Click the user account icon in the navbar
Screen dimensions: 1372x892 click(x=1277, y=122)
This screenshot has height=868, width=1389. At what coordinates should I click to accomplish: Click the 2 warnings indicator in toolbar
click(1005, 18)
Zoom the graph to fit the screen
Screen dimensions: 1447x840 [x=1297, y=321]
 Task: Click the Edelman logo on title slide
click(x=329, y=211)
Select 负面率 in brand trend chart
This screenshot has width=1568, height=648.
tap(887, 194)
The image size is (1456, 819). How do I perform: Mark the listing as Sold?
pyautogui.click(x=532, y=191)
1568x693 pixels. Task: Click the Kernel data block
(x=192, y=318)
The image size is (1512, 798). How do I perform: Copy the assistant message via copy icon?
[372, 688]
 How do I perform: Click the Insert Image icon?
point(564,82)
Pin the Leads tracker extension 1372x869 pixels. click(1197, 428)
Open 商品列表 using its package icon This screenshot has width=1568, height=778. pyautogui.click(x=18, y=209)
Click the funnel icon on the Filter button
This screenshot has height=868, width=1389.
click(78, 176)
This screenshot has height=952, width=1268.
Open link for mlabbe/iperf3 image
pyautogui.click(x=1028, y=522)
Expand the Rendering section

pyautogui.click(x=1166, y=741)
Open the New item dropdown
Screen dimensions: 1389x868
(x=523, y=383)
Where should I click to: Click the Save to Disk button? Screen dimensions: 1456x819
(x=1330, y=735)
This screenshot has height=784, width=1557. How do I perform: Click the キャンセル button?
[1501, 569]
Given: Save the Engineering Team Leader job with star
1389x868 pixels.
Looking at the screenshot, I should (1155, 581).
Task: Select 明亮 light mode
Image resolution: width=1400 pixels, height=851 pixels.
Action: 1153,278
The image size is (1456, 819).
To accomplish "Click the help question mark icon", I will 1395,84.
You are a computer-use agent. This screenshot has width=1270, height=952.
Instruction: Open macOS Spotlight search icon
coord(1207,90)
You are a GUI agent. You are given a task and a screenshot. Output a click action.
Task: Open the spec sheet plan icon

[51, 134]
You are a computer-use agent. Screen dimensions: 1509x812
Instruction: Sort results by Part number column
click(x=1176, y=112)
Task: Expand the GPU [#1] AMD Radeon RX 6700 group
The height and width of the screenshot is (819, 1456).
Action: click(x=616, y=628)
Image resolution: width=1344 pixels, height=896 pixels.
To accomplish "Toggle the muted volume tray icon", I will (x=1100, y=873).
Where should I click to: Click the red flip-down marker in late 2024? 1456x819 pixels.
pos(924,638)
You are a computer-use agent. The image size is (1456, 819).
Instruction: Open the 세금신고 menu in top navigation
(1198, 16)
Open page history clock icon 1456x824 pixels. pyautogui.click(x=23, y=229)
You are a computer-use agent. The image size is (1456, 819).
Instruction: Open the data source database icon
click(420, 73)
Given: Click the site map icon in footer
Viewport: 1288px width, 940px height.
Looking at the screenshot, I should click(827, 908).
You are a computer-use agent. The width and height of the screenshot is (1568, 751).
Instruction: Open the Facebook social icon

Required action
Extract every entry above as it appears.

Result
Click the user account icon in the navbar
Screen dimensions: 1372x892 click(x=1277, y=122)
This screenshot has height=868, width=1389. At what coordinates should I click to accomplish: Click the 2 warnings indicator in toolbar
click(1005, 18)
Zoom the graph to fit the screen
Screen dimensions: 1447x840 [x=1297, y=321]
 Task: Click the Edelman logo on title slide
click(x=329, y=211)
Select 负面率 in brand trend chart
This screenshot has width=1568, height=648.
tap(887, 194)
The image size is (1456, 819). How do I perform: Mark the listing as Sold?
pyautogui.click(x=532, y=191)
1568x693 pixels. Task: Click the Kernel data block
(x=192, y=318)
The image size is (1512, 798). How do I perform: Copy the assistant message via copy icon?
[372, 688]
 How do I perform: Click the Insert Image icon?
point(564,82)
Pin the Leads tracker extension 1372x869 pixels. click(1197, 428)
Open 商品列表 using its package icon This screenshot has width=1568, height=778. pyautogui.click(x=18, y=209)
Click the funnel icon on the Filter button
This screenshot has height=868, width=1389.
click(78, 176)
This screenshot has height=952, width=1268.
Open link for mlabbe/iperf3 image
pyautogui.click(x=1028, y=522)
Expand the Rendering section

pyautogui.click(x=1166, y=741)
Open the New item dropdown
Screen dimensions: 1389x868
(x=523, y=383)
Where should I click to: Click the Save to Disk button? Screen dimensions: 1456x819
(x=1330, y=735)
This screenshot has height=784, width=1557. How do I perform: Click the キャンセル button?
[1501, 569]
Given: Save the Engineering Team Leader job with star
1389x868 pixels.
Looking at the screenshot, I should (1155, 581).
Task: Select 明亮 light mode
Image resolution: width=1400 pixels, height=851 pixels.
Action: 1153,278
The image size is (1456, 819).
To accomplish "Click the help question mark icon", I will 1395,84.
You are a computer-use agent. This screenshot has width=1270, height=952.
Instruction: Open macOS Spotlight search icon
coord(1207,90)
You are a GUI agent. You are given a task and a screenshot. Output a click action.
Task: Open the spec sheet plan icon

[51, 134]
You are a computer-use agent. Screen dimensions: 1509x812
Instruction: Sort results by Part number column
click(x=1176, y=112)
Task: Expand the GPU [#1] AMD Radeon RX 6700 group
The height and width of the screenshot is (819, 1456).
Action: click(x=616, y=628)
Image resolution: width=1344 pixels, height=896 pixels.
To accomplish "Toggle the muted volume tray icon", I will (x=1100, y=873).
Where should I click to: Click the red flip-down marker in late 2024? 1456x819 pixels.
pos(924,638)
You are a computer-use agent. The image size is (1456, 819).
Instruction: Open the 세금신고 menu in top navigation
(1198, 16)
Open page history clock icon 1456x824 pixels. pyautogui.click(x=23, y=229)
You are a computer-use agent. The image size is (1456, 819).
Instruction: Open the data source database icon
click(420, 73)
Given: Click the site map icon in footer
Viewport: 1288px width, 940px height.
Looking at the screenshot, I should click(827, 908).
You are a computer-use agent. The width and height of the screenshot is (1568, 751).
Instruction: Open the Facebook social icon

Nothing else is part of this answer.